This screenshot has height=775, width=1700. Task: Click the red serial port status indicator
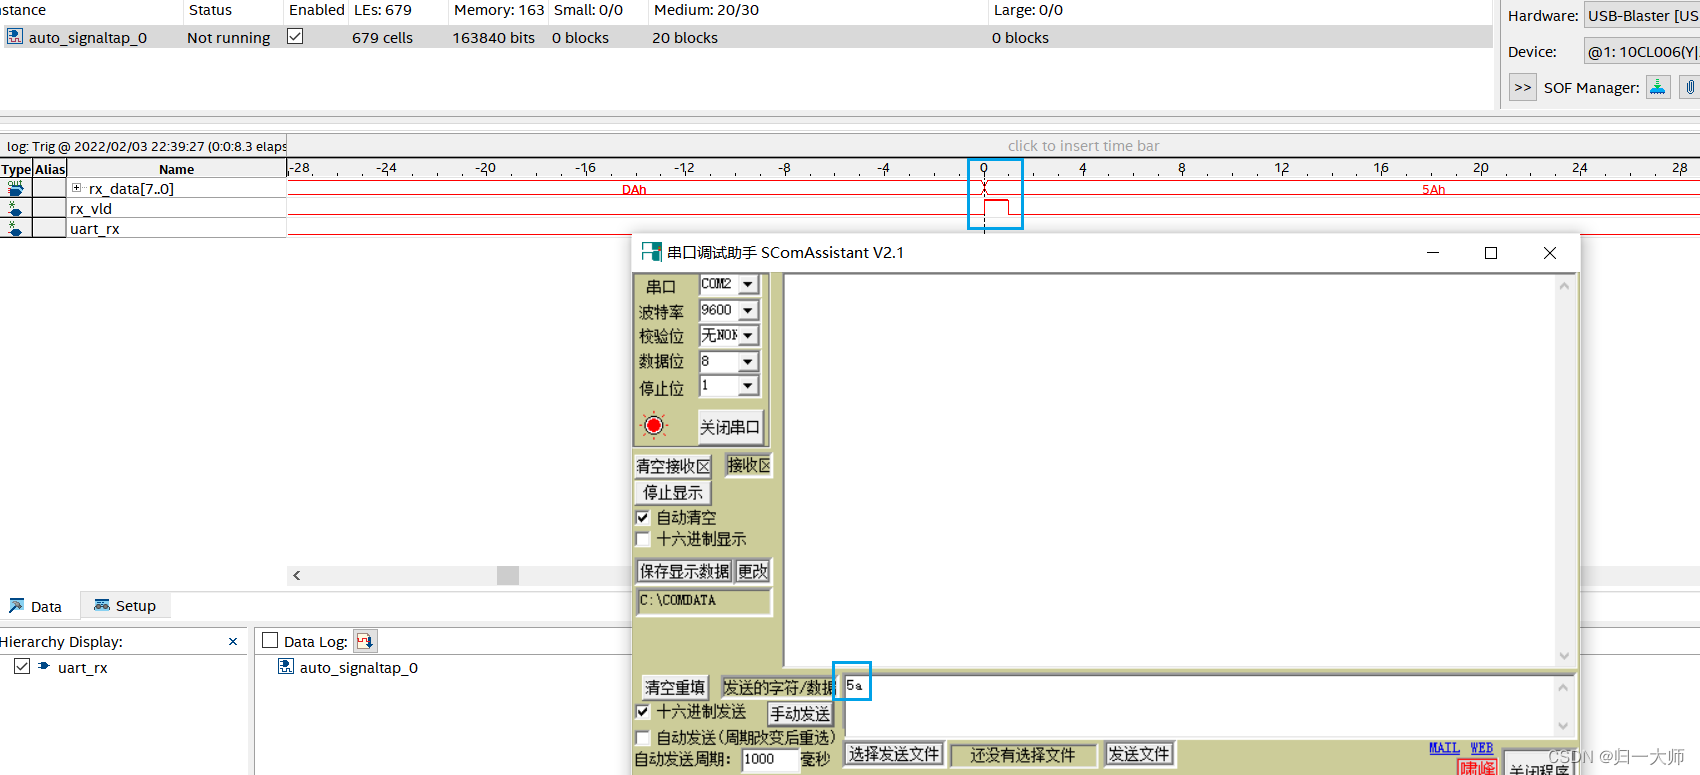tap(654, 426)
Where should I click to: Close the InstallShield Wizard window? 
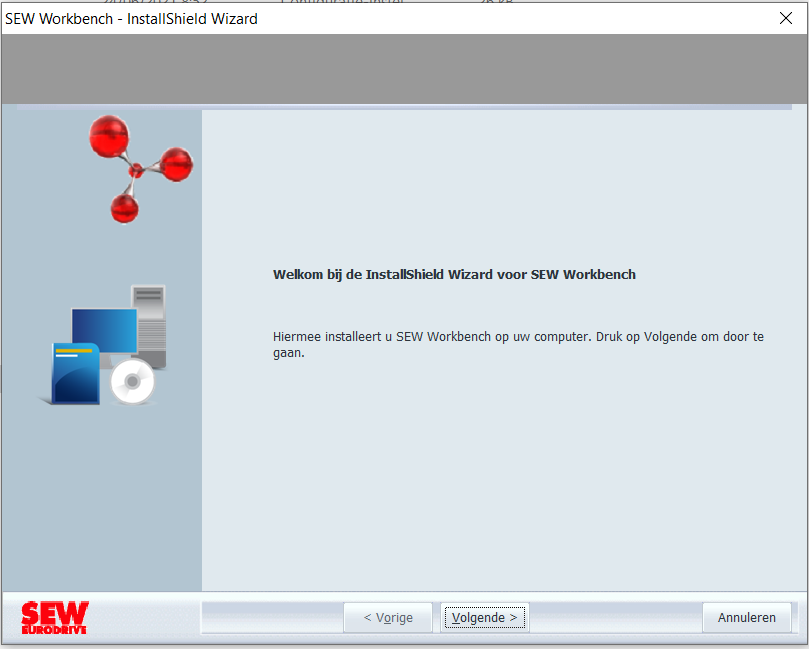pos(786,19)
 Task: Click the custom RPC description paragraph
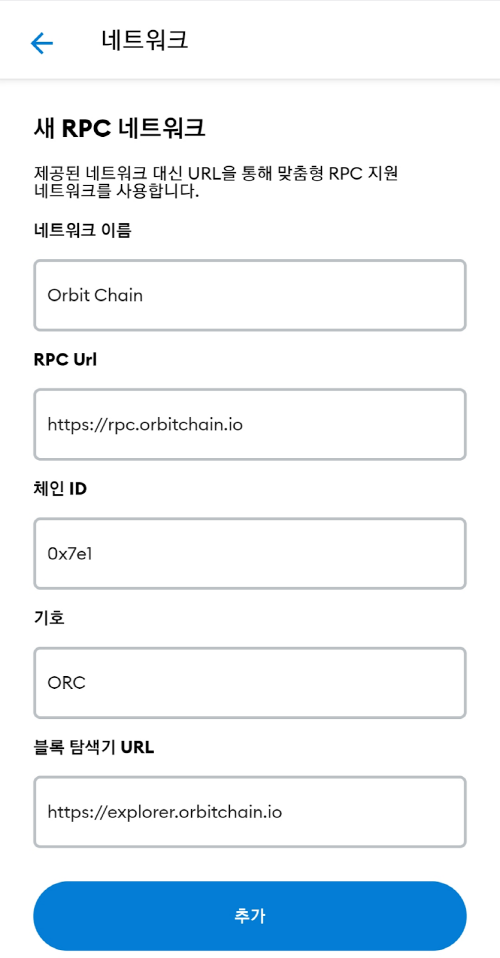coord(216,183)
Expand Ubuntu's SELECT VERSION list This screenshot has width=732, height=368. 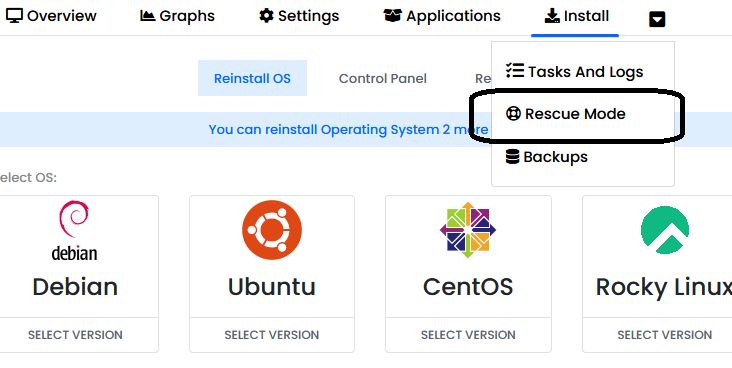272,335
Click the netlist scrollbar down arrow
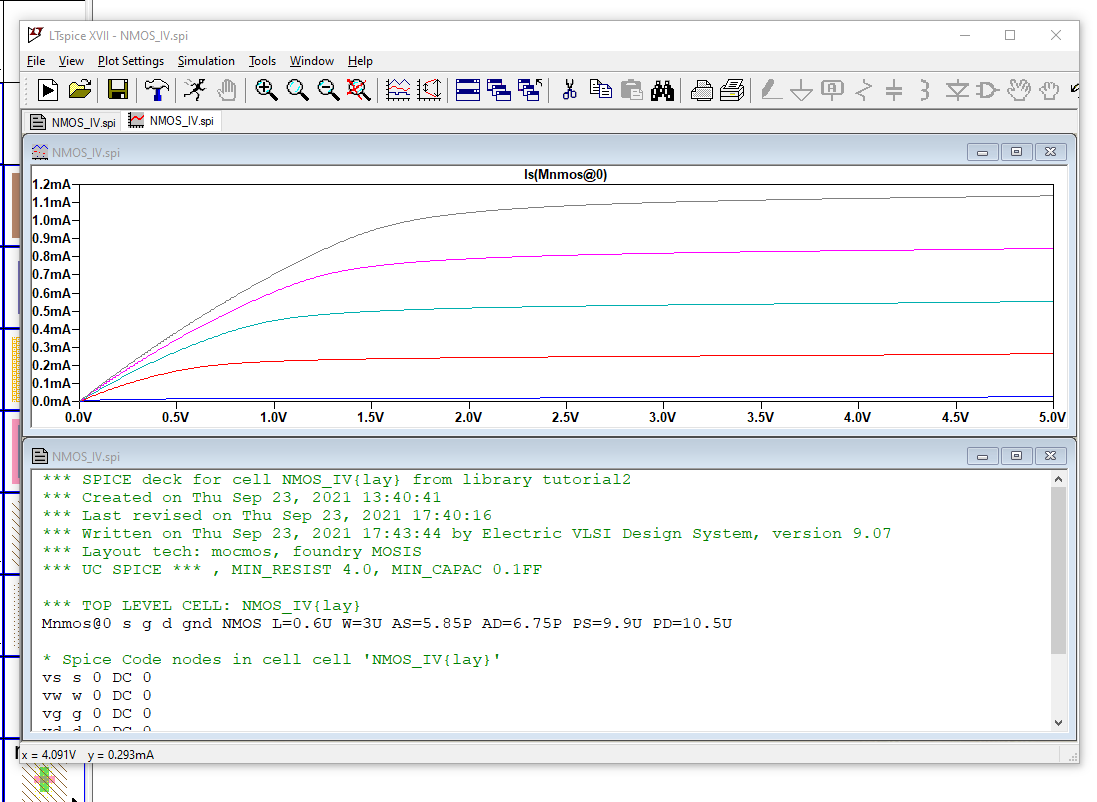Image resolution: width=1097 pixels, height=802 pixels. coord(1060,722)
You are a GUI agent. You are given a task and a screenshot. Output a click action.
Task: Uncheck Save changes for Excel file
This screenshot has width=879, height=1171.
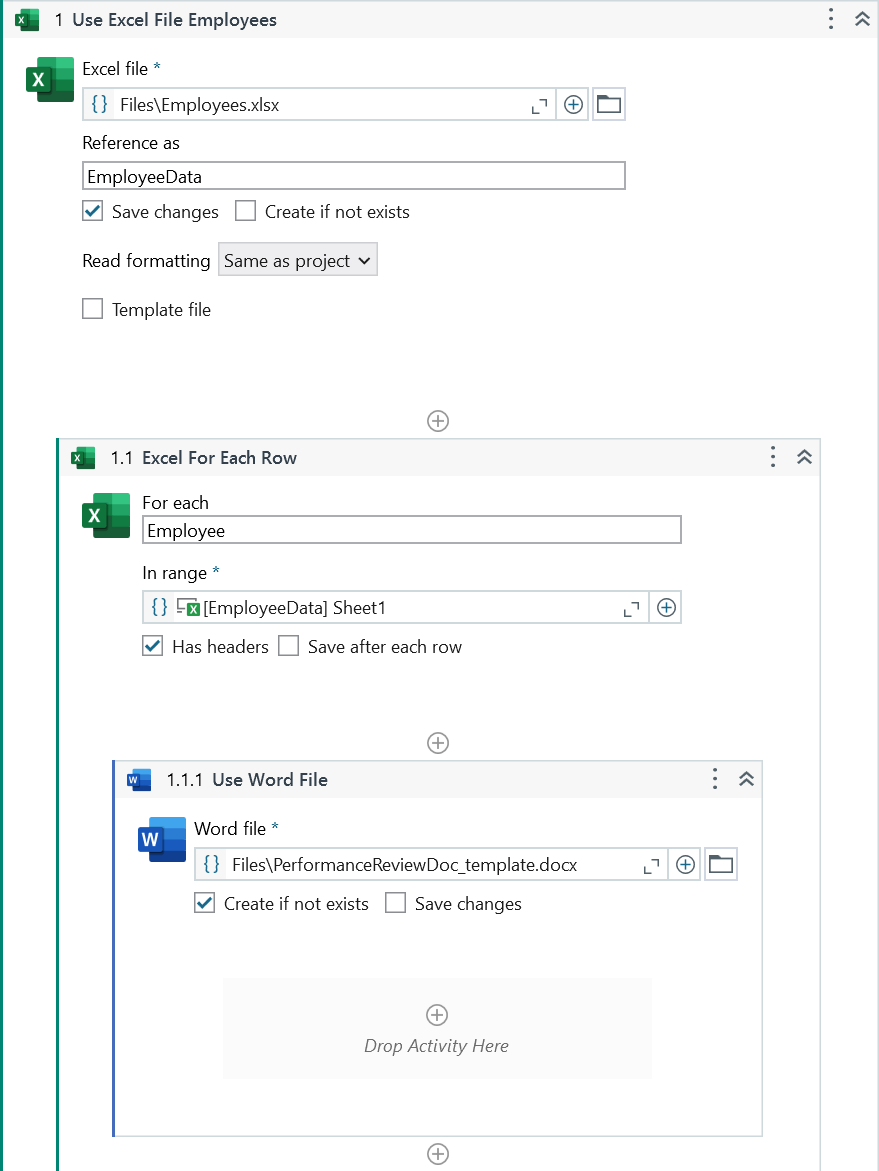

_About this task_.
For this copy, leave pictures out and reproduce the lines from the one bearing "You are a GUI" through the final line of the listing above, both ends included.

_Response box_.
You are a GUI agent. You are given a task and a screenshot. Output a click action.
Task: Uncheck Save changes for Excel file
This screenshot has width=879, height=1171.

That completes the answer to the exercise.